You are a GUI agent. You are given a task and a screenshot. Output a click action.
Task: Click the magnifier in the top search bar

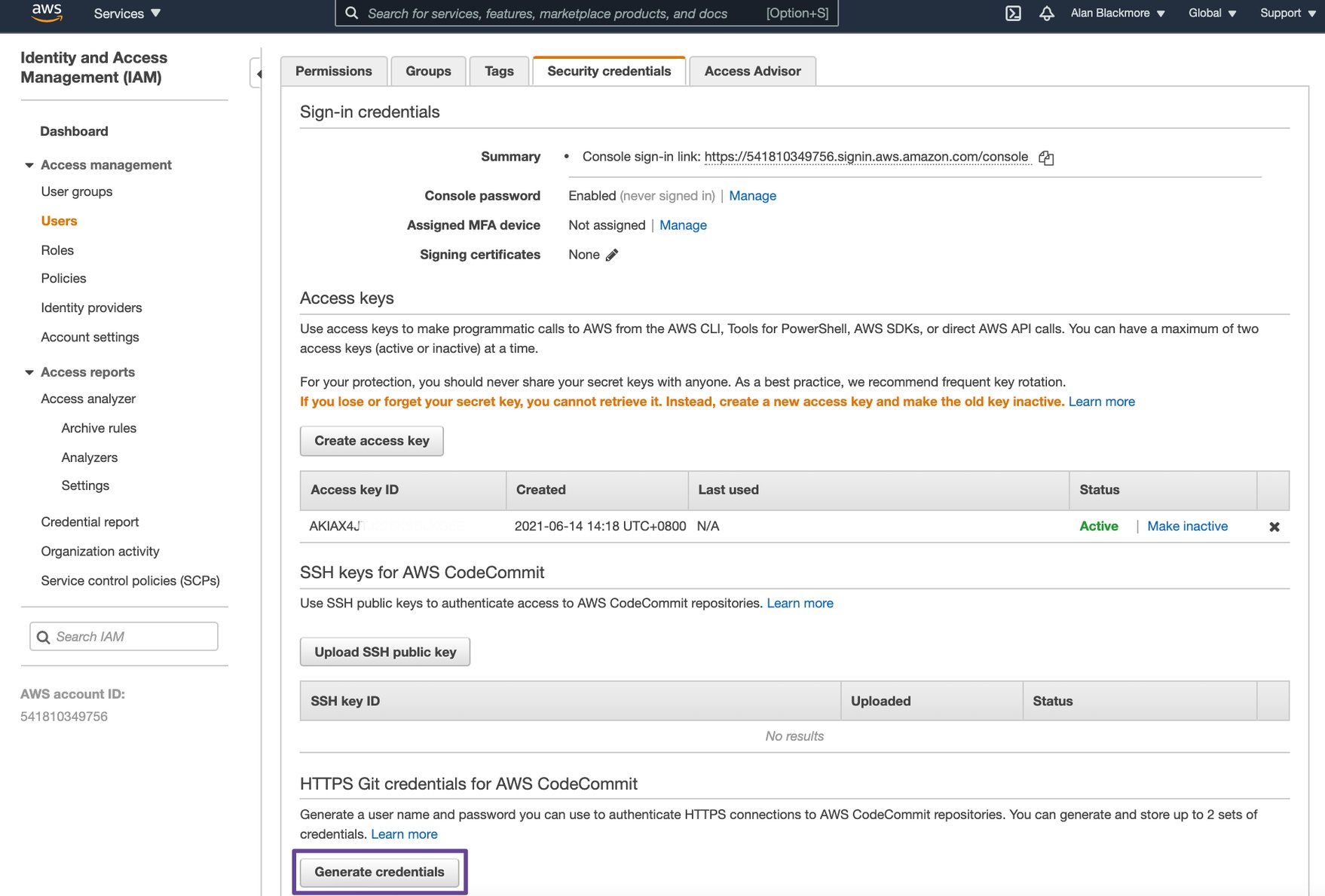[x=350, y=13]
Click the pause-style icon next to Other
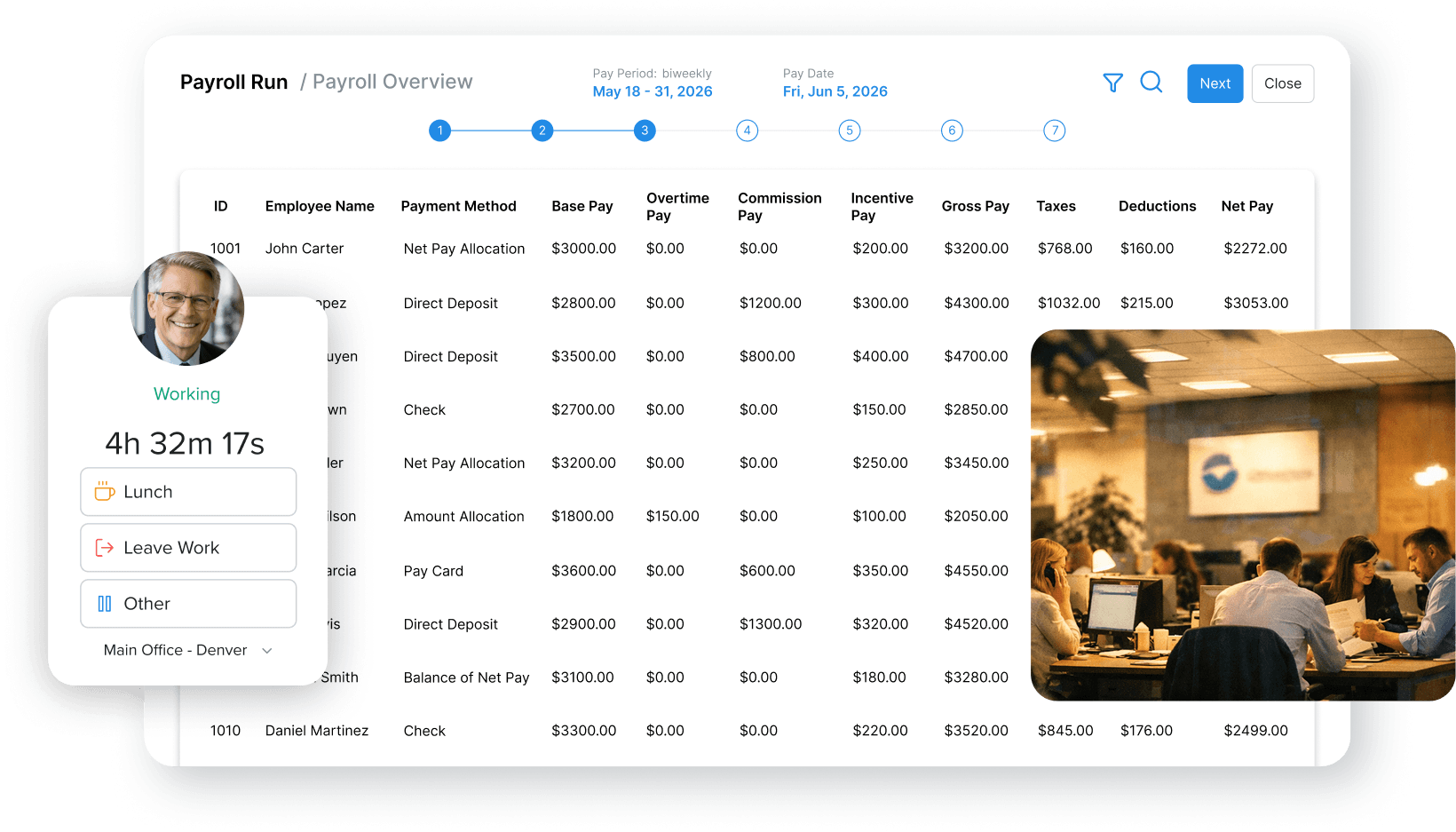This screenshot has height=832, width=1456. 104,603
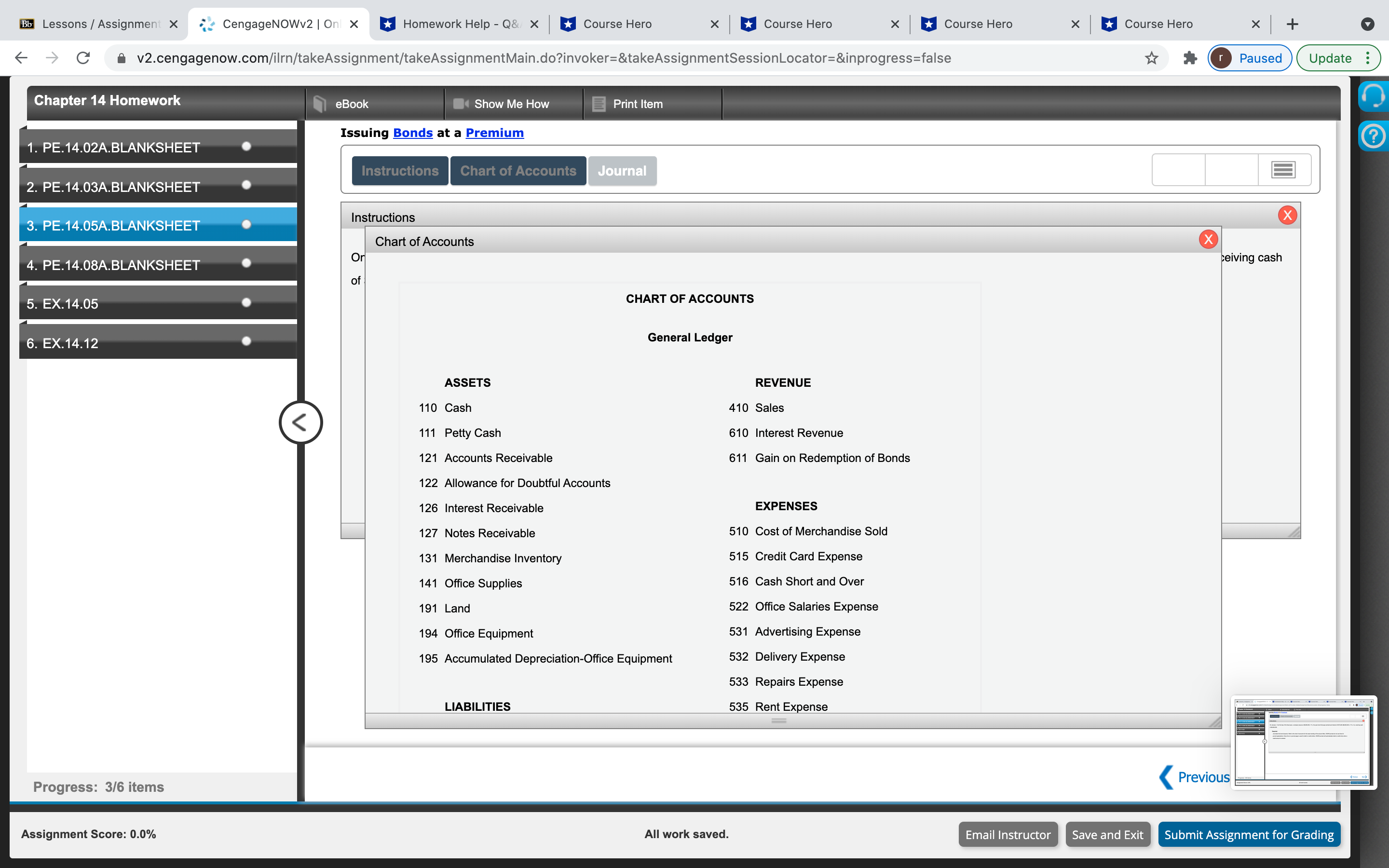
Task: Click the Premium hyperlink
Action: tap(494, 133)
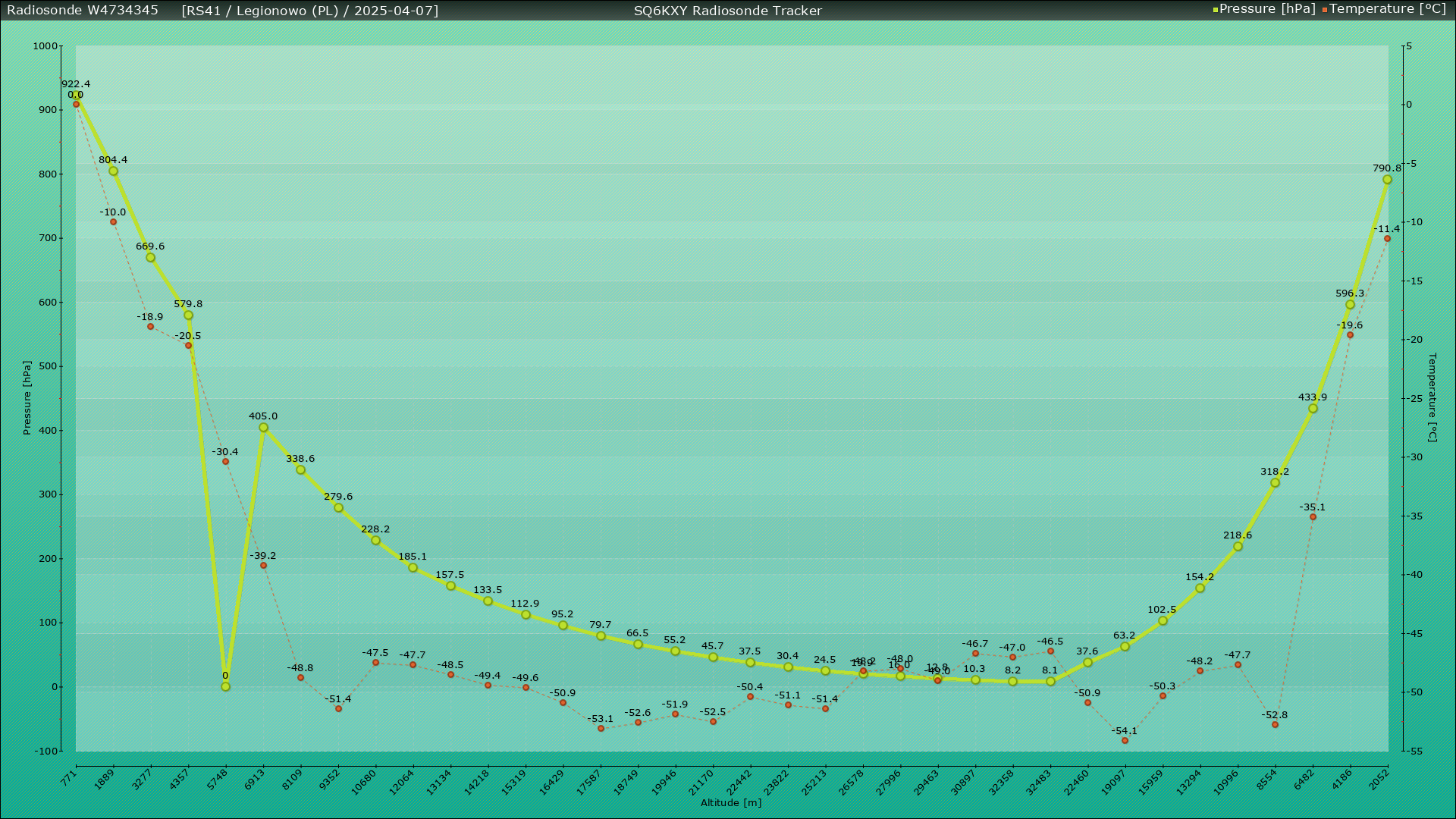Click the -54.1 temperature data point
1456x819 pixels.
click(x=1125, y=740)
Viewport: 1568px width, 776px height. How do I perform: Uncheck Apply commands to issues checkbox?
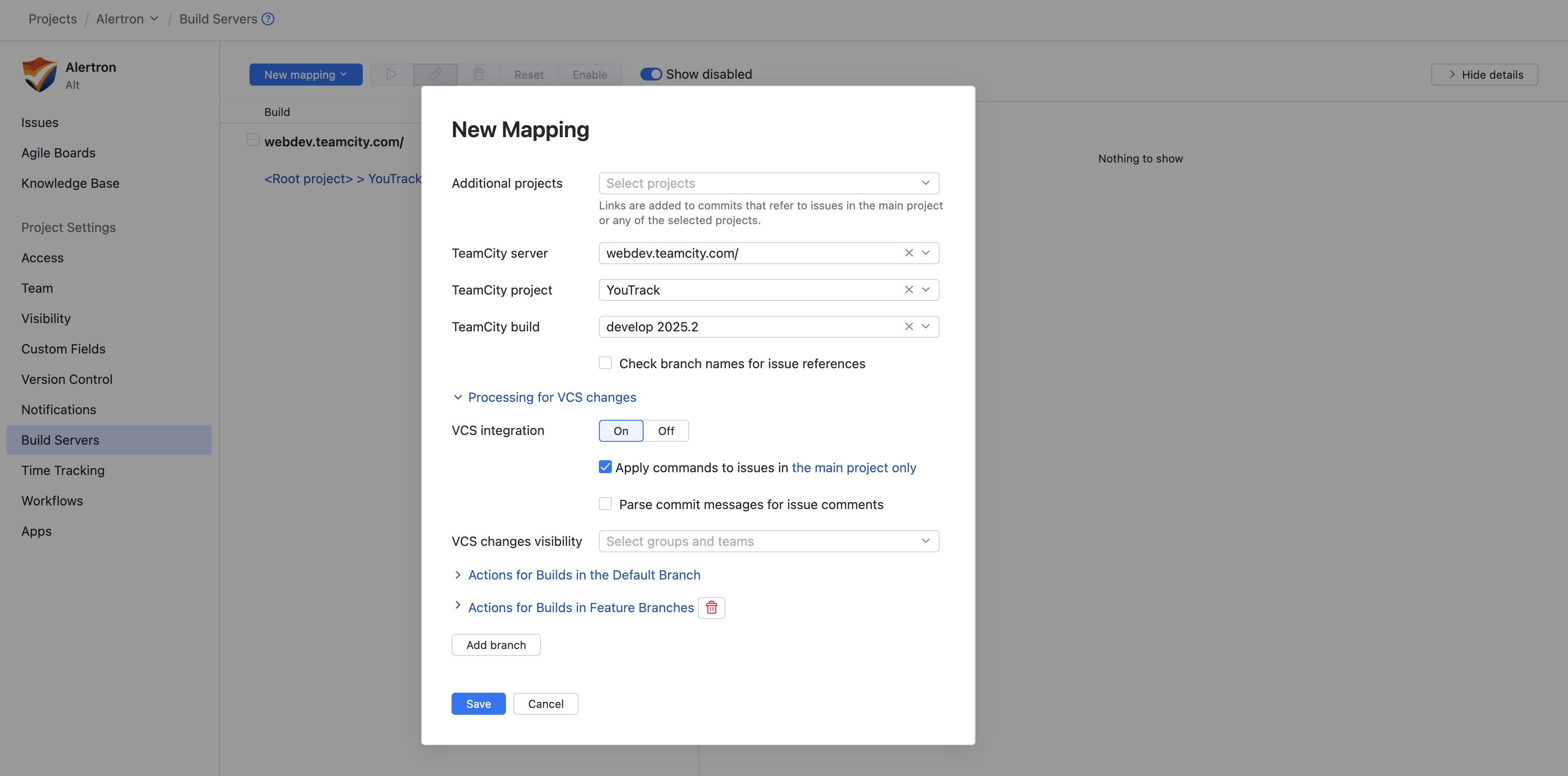[605, 467]
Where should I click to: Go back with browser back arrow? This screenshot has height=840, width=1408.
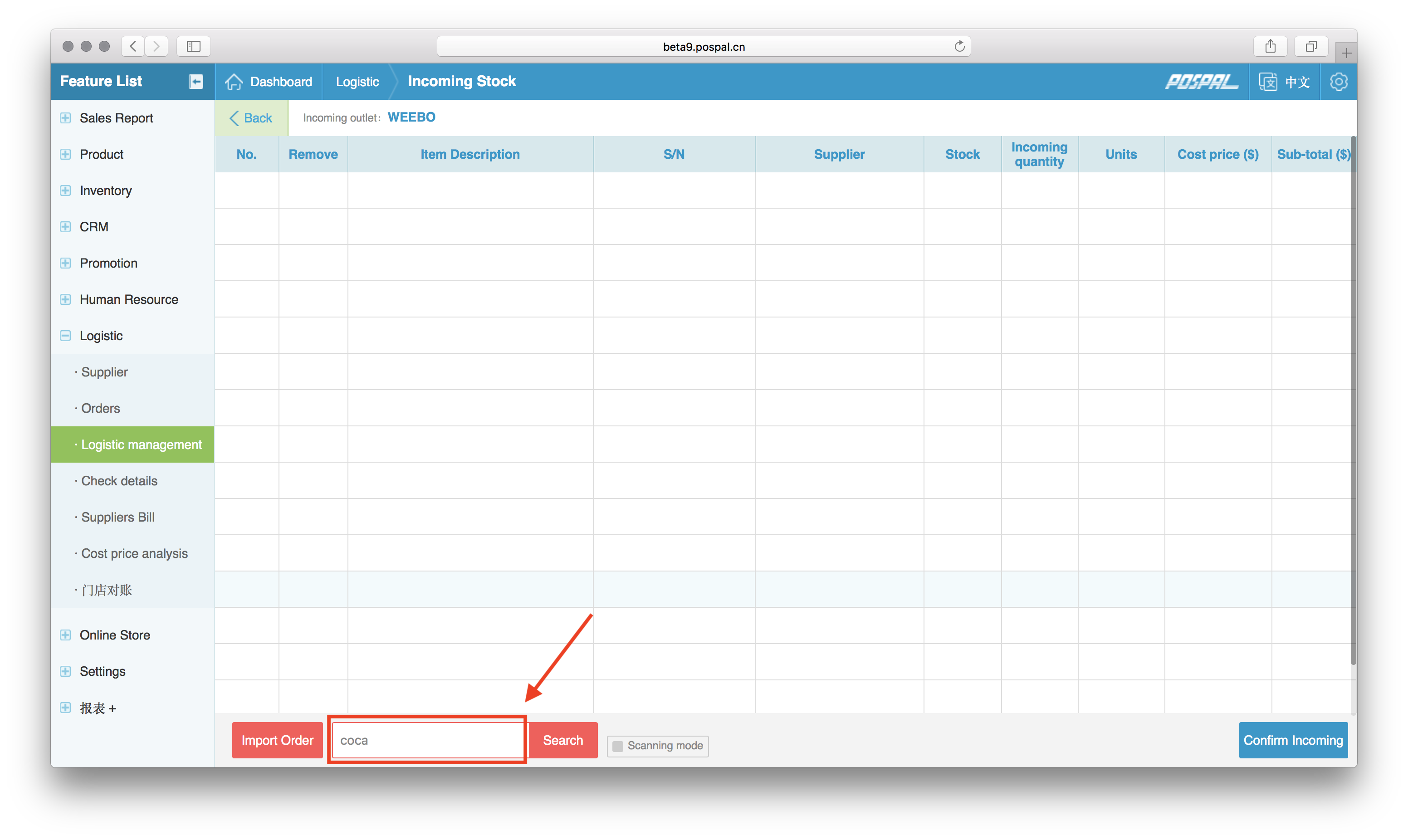[133, 46]
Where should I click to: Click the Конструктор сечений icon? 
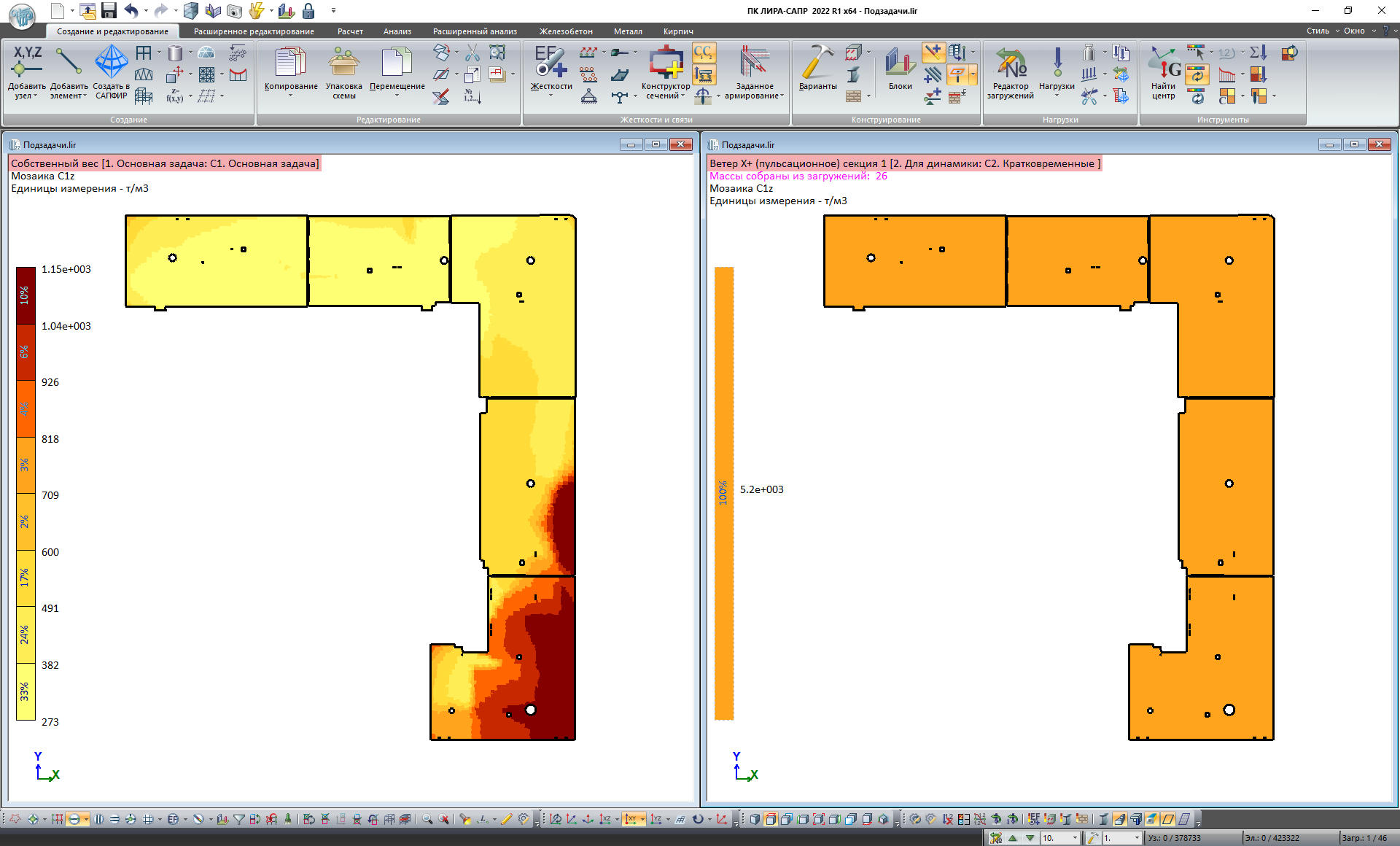[665, 62]
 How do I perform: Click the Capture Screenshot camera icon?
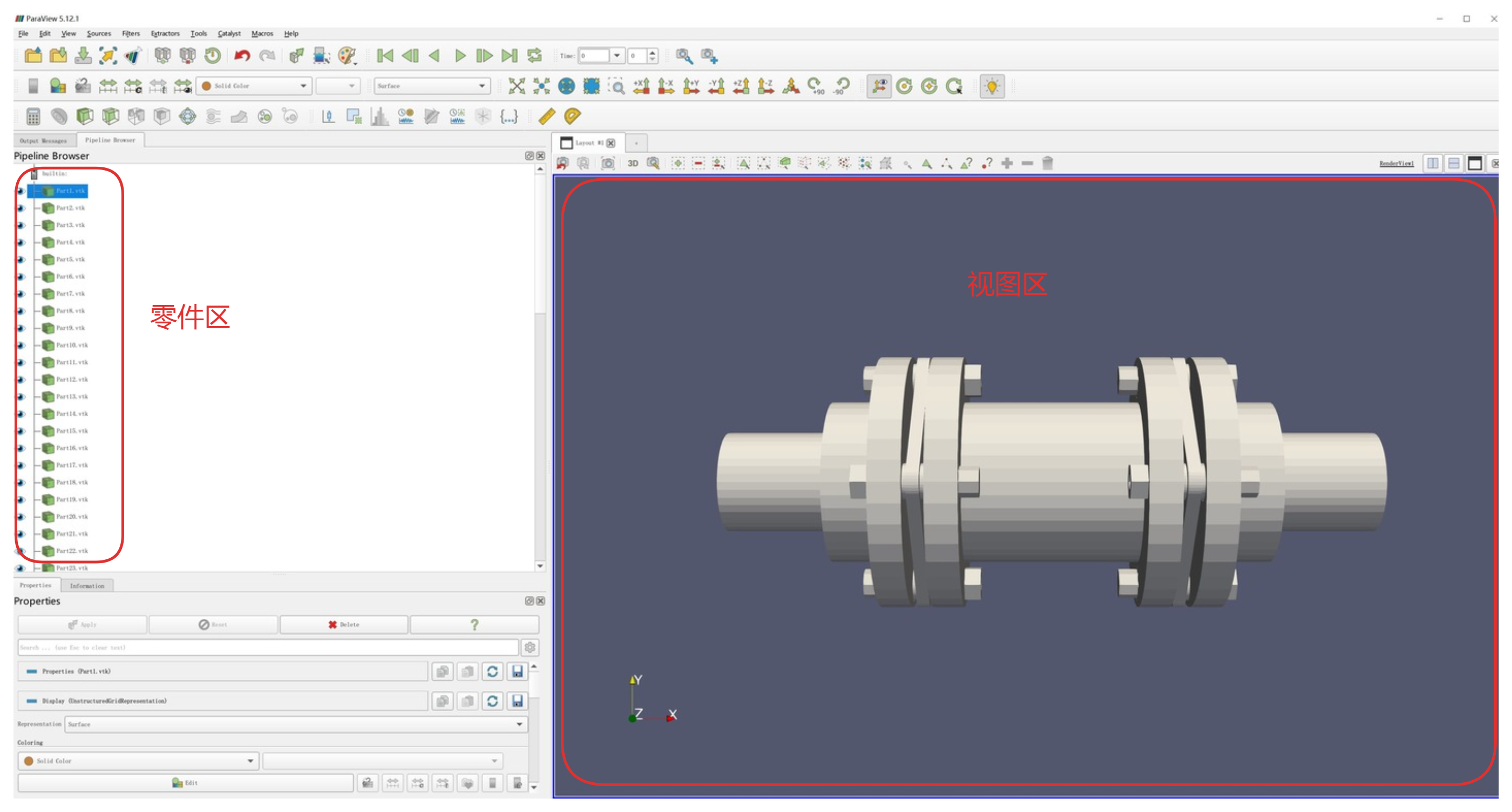(607, 163)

# # # #

- Exercise goal: Could you restate the material word for word, omitting the pictures?

- Completed task:
You are a GUI agent. You are given a task and a screenshot. Output a click action.
Task: Click the magnifier in the top search bar

[x=350, y=13]
Click the pause-style icon next to Other
This screenshot has height=832, width=1456. 104,603
Task: Click the Premium hyperlink
Action: tap(494, 133)
Click the -54.1 temperature data point
1456x819 pixels.
click(x=1125, y=740)
Viewport: 1568px width, 776px height. How do I perform: Uncheck Apply commands to issues checkbox?
[605, 467]
Where should I click to: Go back with browser back arrow? This screenshot has height=840, width=1408.
[133, 46]
Where should I click to: Click the Конструктор сечений icon? 
[665, 62]
 How do I perform: Click the Capture Screenshot camera icon?
(607, 163)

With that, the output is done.